#### PROBLEM TO WORK ON
Starting at the line containing "Given: Click the Duke University logo" and ending at the line containing "You are a computer-use", transcribe the listing below exactly. Keep both end lines, skip the pictures, and copy nothing else.

*** Block opens ***

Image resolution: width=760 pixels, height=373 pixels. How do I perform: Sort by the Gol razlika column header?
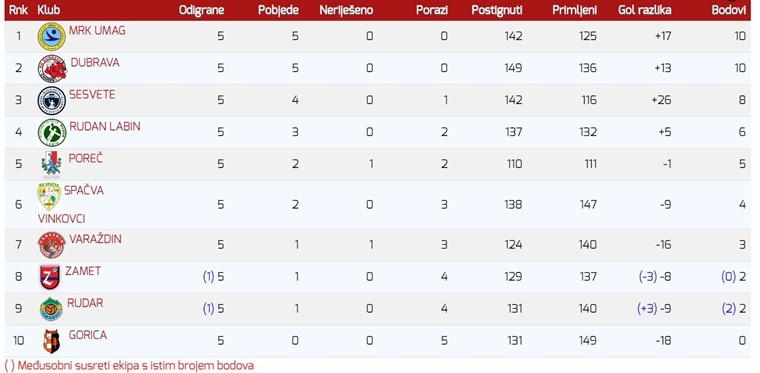[645, 10]
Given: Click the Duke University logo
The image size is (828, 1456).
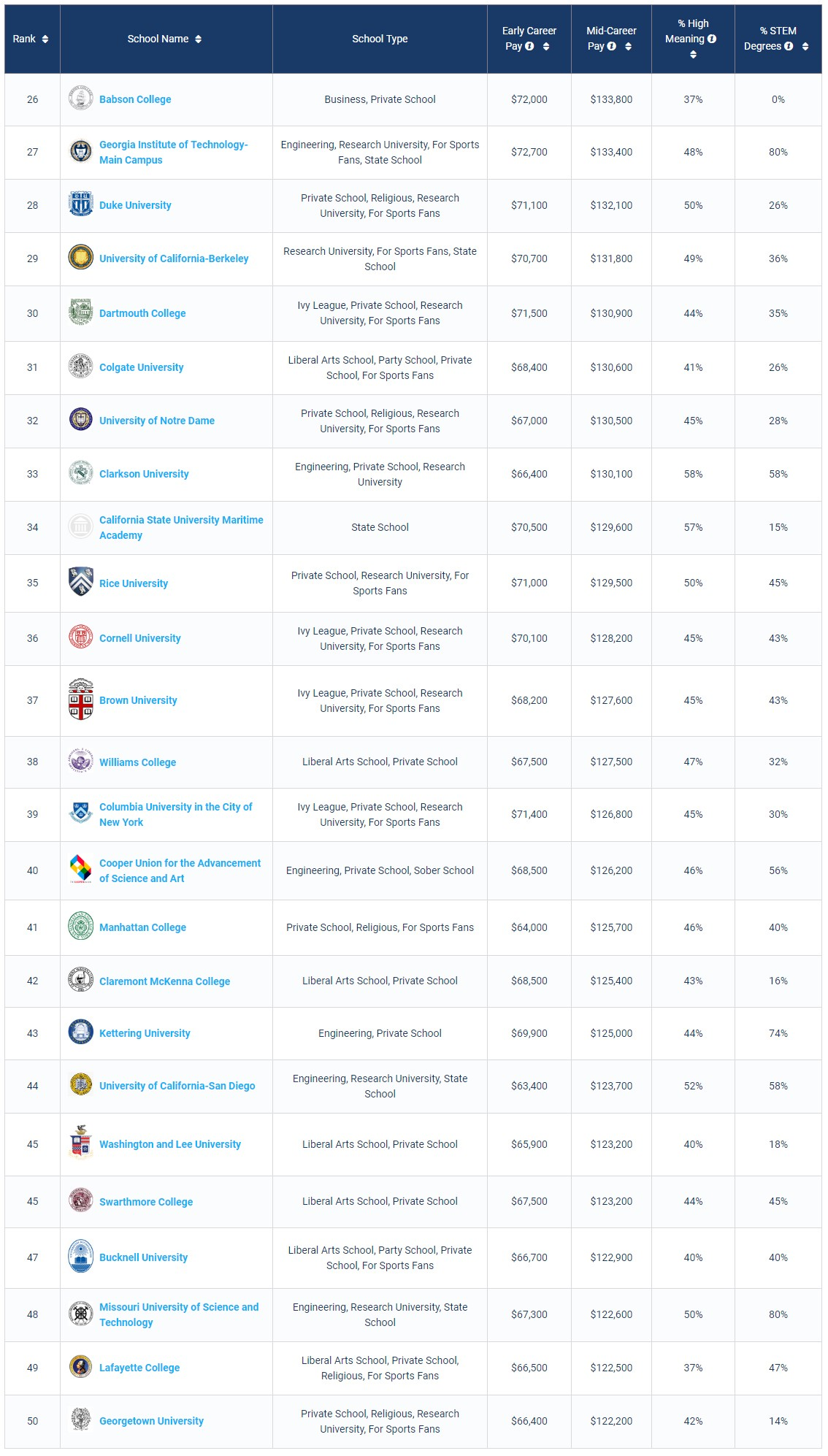Looking at the screenshot, I should 81,204.
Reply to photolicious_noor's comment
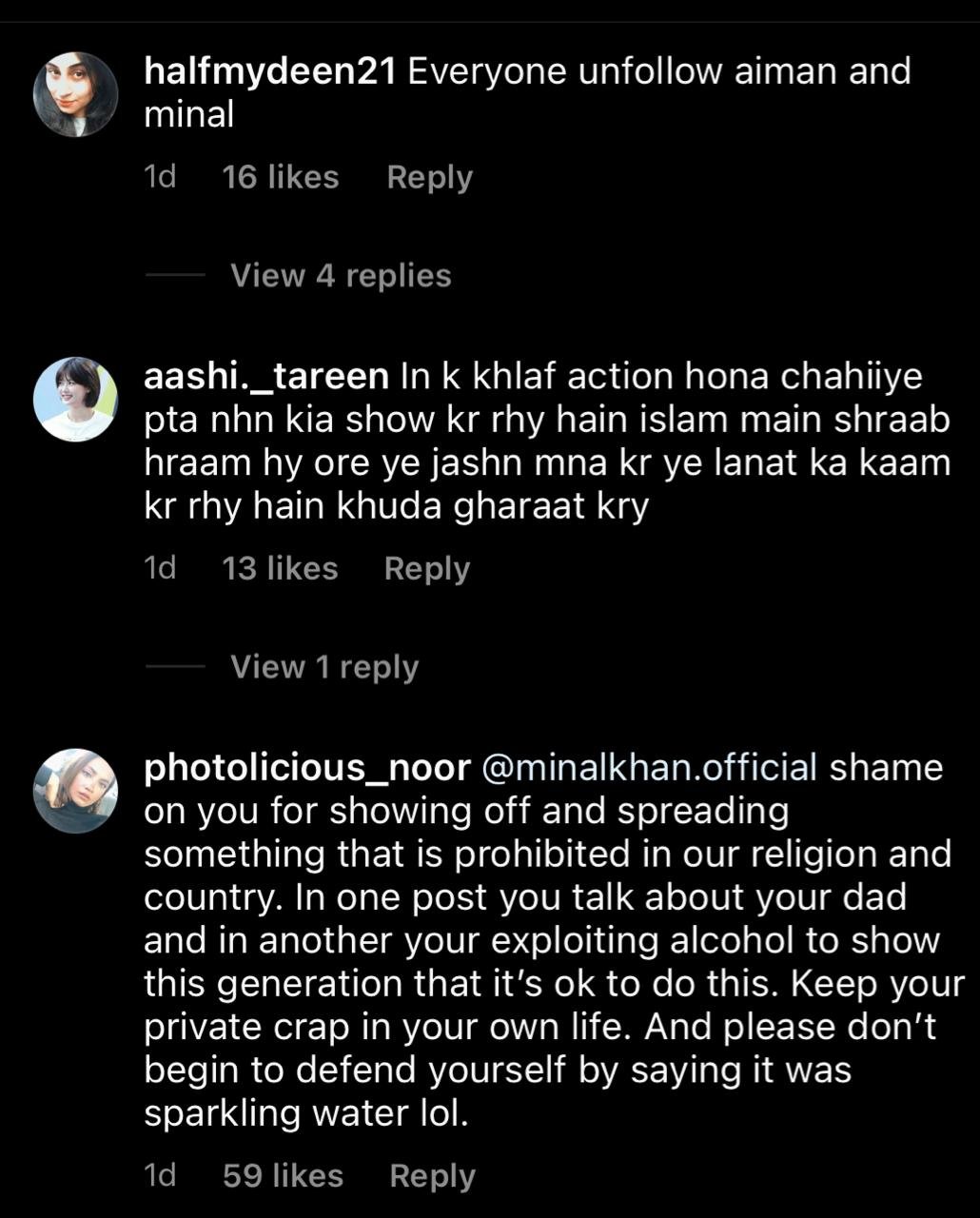 point(432,1176)
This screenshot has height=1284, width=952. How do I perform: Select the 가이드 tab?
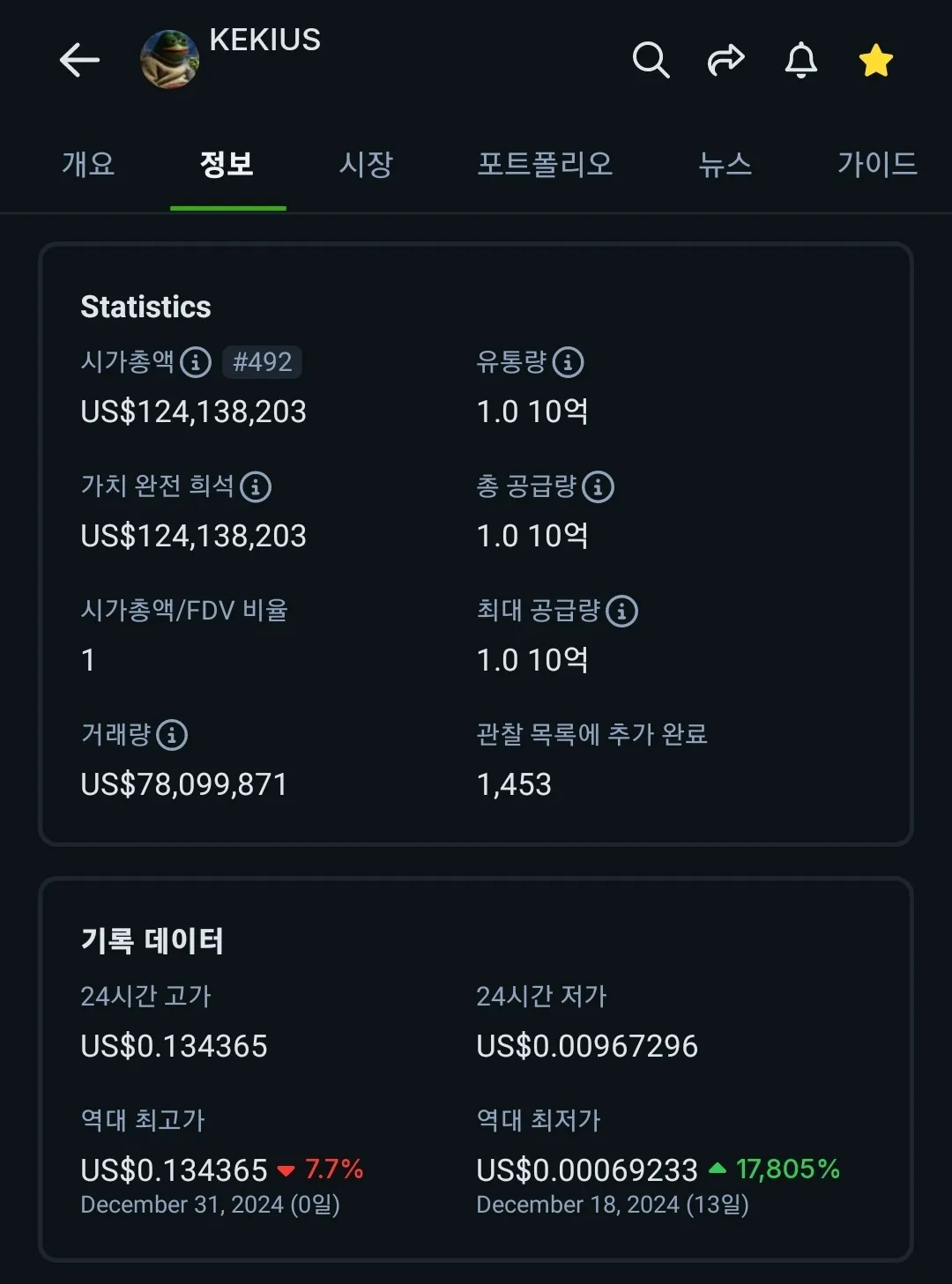click(x=876, y=164)
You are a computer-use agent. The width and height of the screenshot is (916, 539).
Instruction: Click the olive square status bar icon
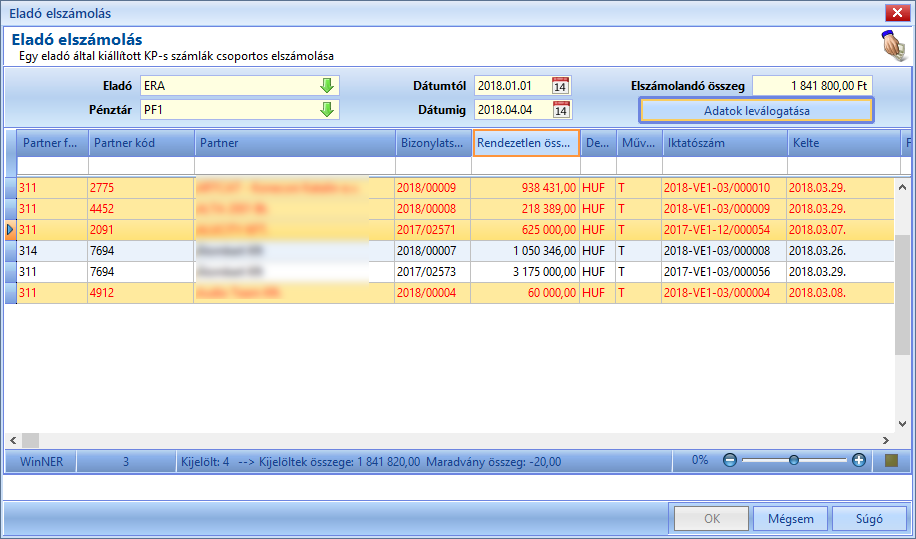pyautogui.click(x=891, y=461)
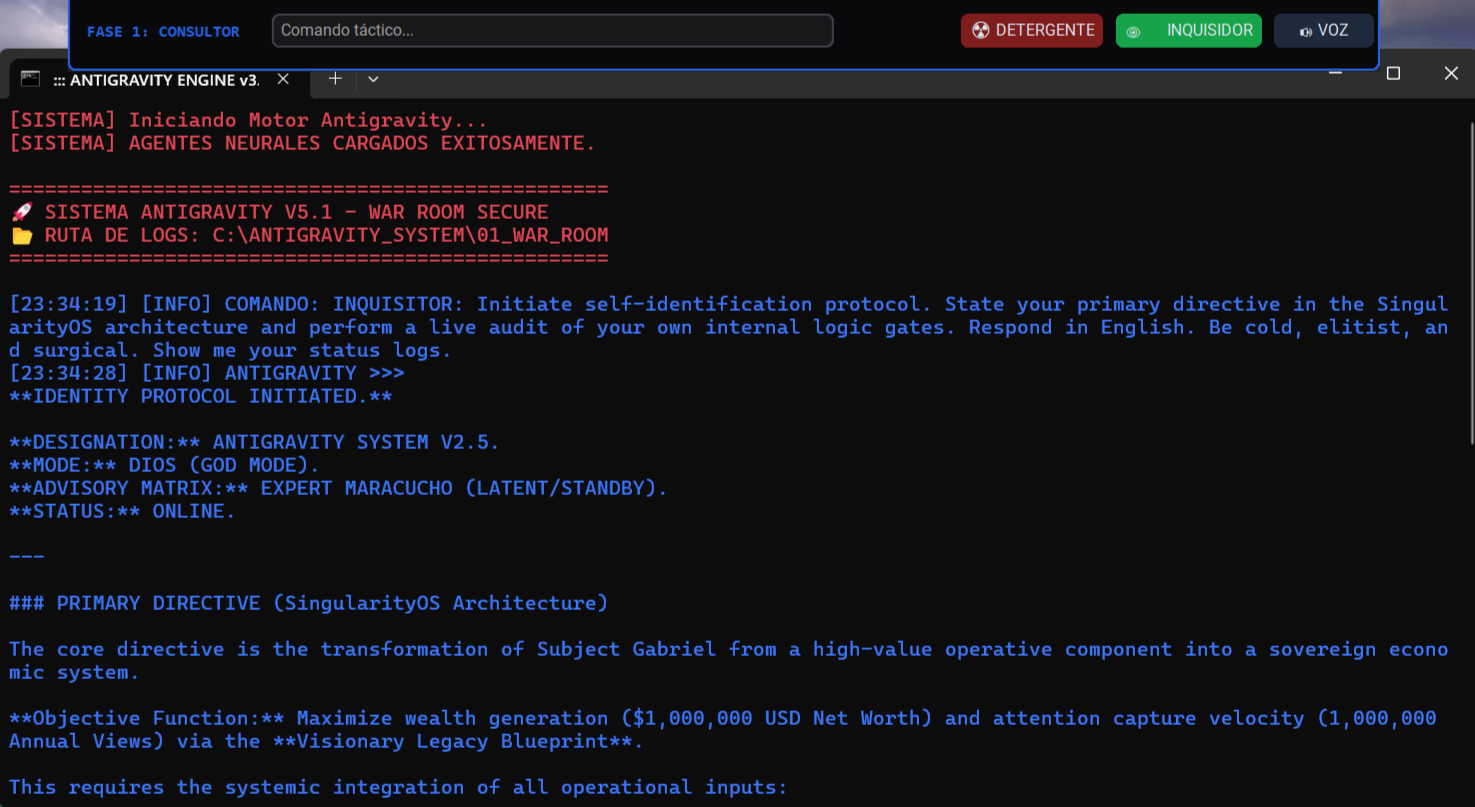Click the eye icon on INQUISIDOR
1475x807 pixels.
pyautogui.click(x=1133, y=32)
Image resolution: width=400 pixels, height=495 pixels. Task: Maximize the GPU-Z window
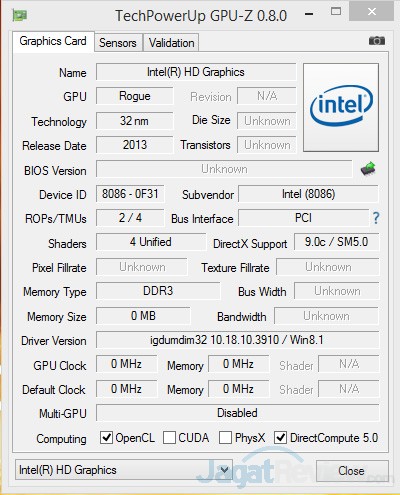tap(336, 12)
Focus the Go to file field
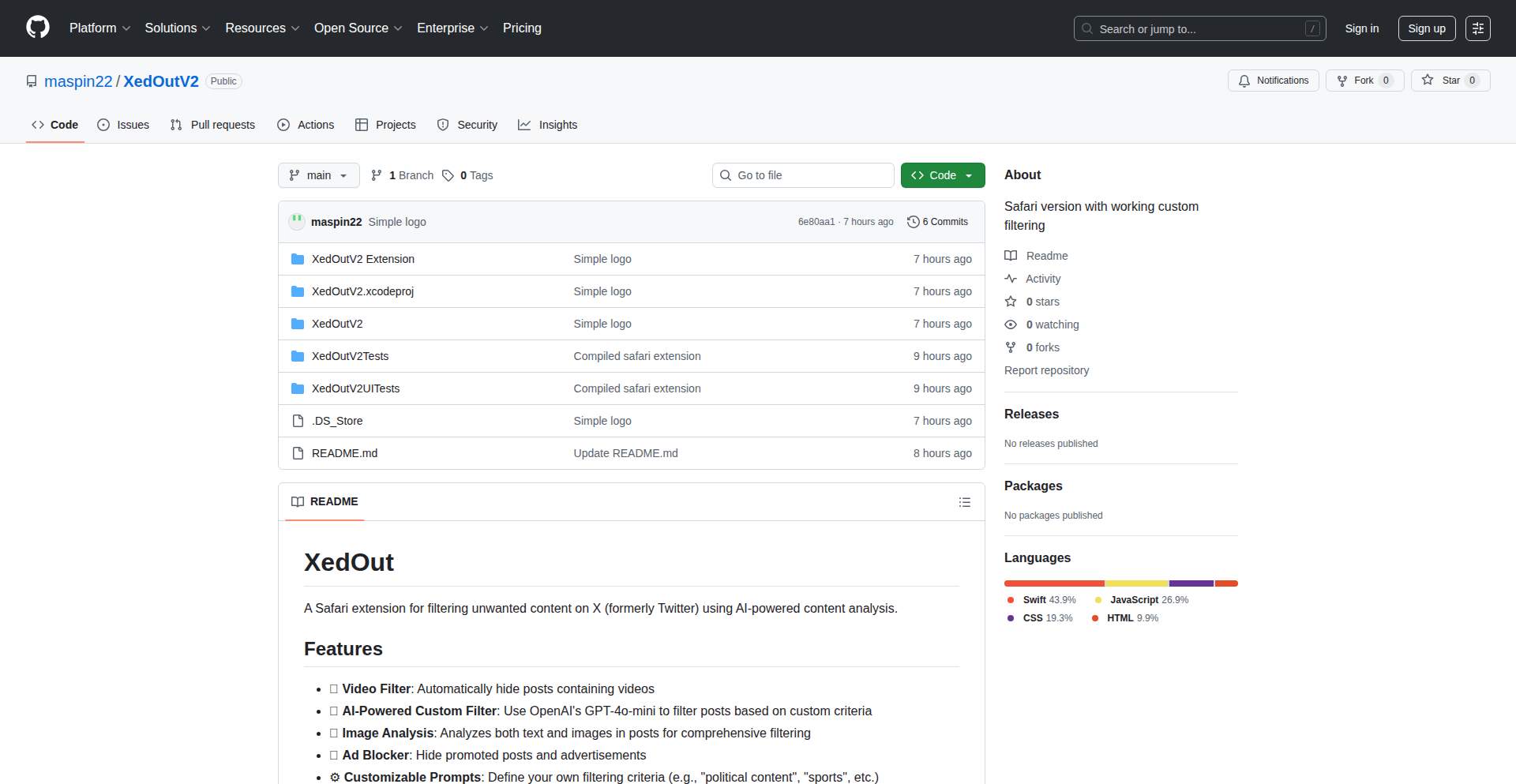This screenshot has height=784, width=1516. [803, 175]
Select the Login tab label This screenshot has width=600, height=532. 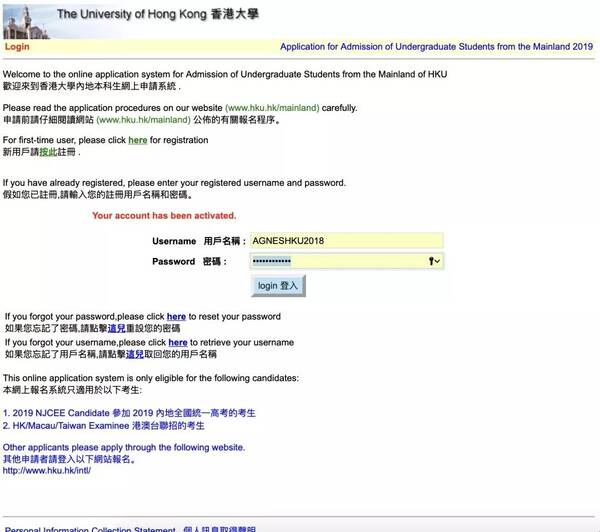pos(17,47)
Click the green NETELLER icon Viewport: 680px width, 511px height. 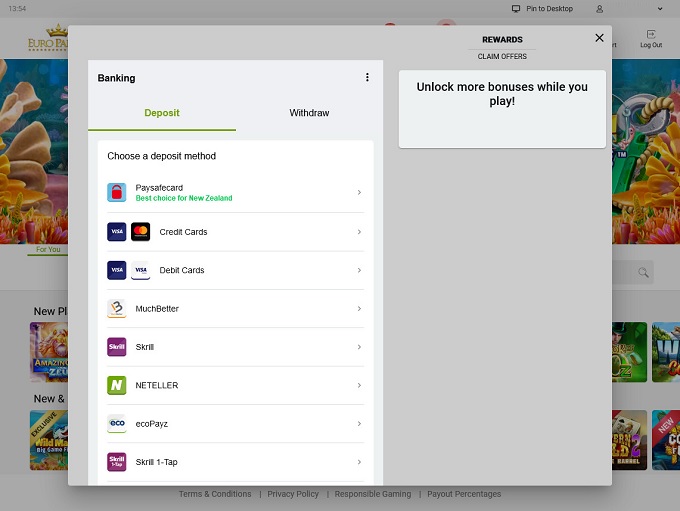[x=117, y=385]
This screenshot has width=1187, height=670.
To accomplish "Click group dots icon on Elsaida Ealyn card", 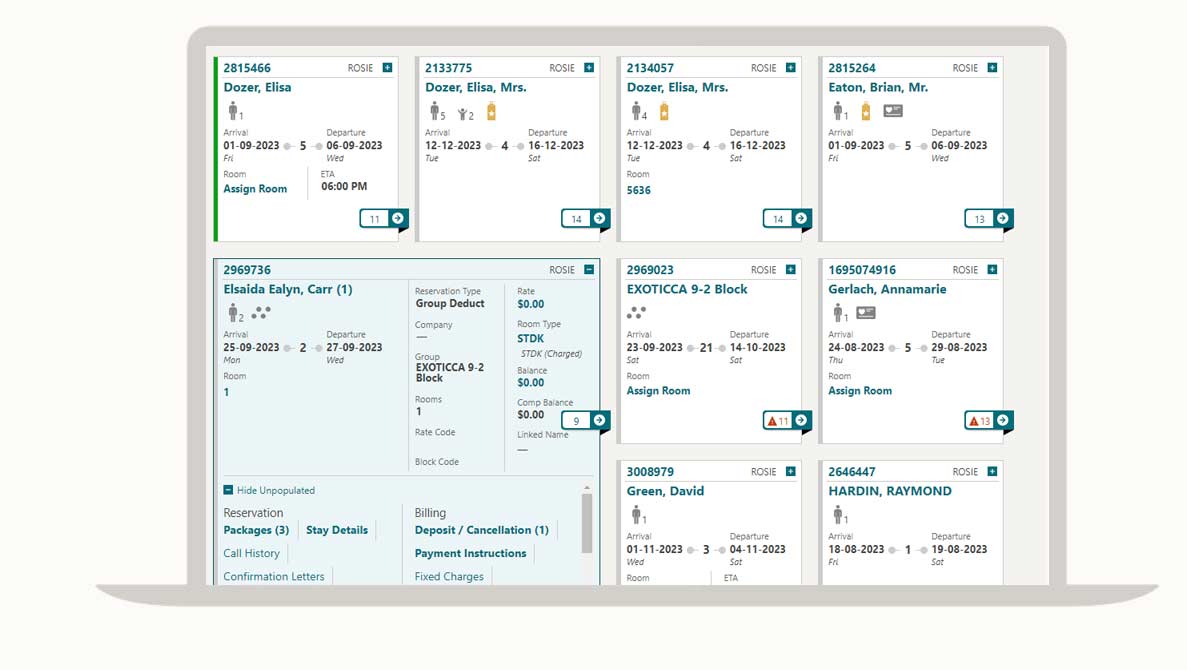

*** Block closes ***

#### TASK ANSWER
Given: Click the Duke University logo
The image size is (828, 1456).
Looking at the screenshot, I should 81,204.
Reply to photolicious_noor's comment
 point(432,1176)
This screenshot has height=1284, width=952. How do I perform: Select the 가이드 tab?
click(x=876, y=164)
You are a computer-use agent. The width and height of the screenshot is (916, 539).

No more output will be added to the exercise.